Open YuZhong-Chen opened 3 weeks ago

YuZhong-Chen commented 3 weeks ago

In Ubuntu 20.04 or 22.04, the default user UID is 1000, when creating the default user in the Dockerfile, we also use 1000 as our default UID. However, in Ubuntu 24.04, the default UID has been changed to 1001, as UID 1000 is already occupied by a pre-existing user. While we can delete that default user and create our own, when we mount local files into the Docker container, we won’t be able to modify them because those files are owned by UID 1001, leading to many inconveniences during development.

This issue also occurs on servers. As long as our local user UID is not 1000, we won't be able to use our Dockerfile properly.

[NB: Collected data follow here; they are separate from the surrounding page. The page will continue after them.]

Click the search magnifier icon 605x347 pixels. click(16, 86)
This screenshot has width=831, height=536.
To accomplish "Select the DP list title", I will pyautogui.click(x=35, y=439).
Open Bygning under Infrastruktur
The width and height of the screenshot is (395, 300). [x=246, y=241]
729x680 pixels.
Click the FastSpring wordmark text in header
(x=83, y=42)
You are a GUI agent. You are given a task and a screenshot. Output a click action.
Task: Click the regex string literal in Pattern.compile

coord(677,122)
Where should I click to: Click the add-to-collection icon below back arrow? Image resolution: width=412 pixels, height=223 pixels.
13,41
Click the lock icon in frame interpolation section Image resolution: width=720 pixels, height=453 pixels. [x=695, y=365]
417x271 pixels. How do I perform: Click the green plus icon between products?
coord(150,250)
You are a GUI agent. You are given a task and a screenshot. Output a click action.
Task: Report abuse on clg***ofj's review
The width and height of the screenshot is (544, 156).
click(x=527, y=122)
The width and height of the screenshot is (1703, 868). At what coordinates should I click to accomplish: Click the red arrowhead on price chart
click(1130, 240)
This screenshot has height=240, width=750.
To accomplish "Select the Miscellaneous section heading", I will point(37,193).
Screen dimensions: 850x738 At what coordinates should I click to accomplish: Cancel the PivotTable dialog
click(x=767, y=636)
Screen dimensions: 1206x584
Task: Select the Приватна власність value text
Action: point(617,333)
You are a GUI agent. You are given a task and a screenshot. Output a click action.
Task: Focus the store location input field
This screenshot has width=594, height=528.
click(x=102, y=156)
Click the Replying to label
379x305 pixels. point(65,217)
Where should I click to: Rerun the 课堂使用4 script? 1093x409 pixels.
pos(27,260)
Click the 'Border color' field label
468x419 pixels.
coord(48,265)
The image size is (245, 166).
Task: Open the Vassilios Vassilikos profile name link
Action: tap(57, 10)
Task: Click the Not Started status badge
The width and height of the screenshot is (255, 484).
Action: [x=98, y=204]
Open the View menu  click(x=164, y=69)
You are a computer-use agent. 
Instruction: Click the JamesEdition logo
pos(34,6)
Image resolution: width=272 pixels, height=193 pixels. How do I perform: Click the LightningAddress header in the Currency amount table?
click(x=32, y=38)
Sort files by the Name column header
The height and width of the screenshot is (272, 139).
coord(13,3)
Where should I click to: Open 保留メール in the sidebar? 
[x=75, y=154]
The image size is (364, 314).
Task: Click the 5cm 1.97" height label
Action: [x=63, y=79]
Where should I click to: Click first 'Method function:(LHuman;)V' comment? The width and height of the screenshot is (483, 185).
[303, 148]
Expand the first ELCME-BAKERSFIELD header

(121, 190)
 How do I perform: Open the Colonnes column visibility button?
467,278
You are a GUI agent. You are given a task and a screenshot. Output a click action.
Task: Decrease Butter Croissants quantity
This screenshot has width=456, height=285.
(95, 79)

The simplest solution for now is to ask users whose UID is not 1000 to manually modify the default UID in the Dockerfile and build the Docker image themselves. However, this solution is somewhat inconvenient. We might need to think of a better approach in the future.

YuZhong-Chen commented 3 weeks ago

Maybe we can refer to how devcontainer handles this issue. After building the image, they check whether the user UID inside image matches the local one. If it doesn’t, they create a temporary image based on that one, directly forcing the UID to match the local UID. You can refer to the updateRemoteUserUID parameter in devcontainer for more details.

updateRemoteUserUID Example:

image

However, forcibly modifying the image’s UID/GID could potentially introduce some issues. See #45 and this comment for more details.

j3soon commented 15 hours ago

The UID mismatch between the host and container can cause the colcon build command in .bashrc to fail due to permission errors.

A simple workaround is to change the ownership of the entire workspace directory to UID 1000:

# in the container, at the default workdir
sudo chown -R 1000 .

I believe this is the current recommended approach. Although this resolves permission issues in the container, it makes modifying files from the host more difficult. (requires undoing the above chown command)


To allow direct file modifications on the host, it is preferred to keep the file owner as the host user. Currently I can think of two approaches that can support this:

  1. Keep the file owner as the host user while allowing read/write access for all users. However, new files created in the container, such as build and log files will still be owned by the container user, which could require an additional chown and chmod to maintain access from both the host and in the container. I'm also unsure about the security implications of this approach, especially on shared servers.

  2. Exec into the container as the host user by using docker exec -u $(id -u). This will require configuring the permissions to grant full access to arbitrary users in the Dockerfile. If this can be achieved easily, this may be the preferred approach.

PS. Creating a temporary Docker image doesn’t seem like a good solution, as it requires manual builds across multiple machines, which can be quite cumbersome.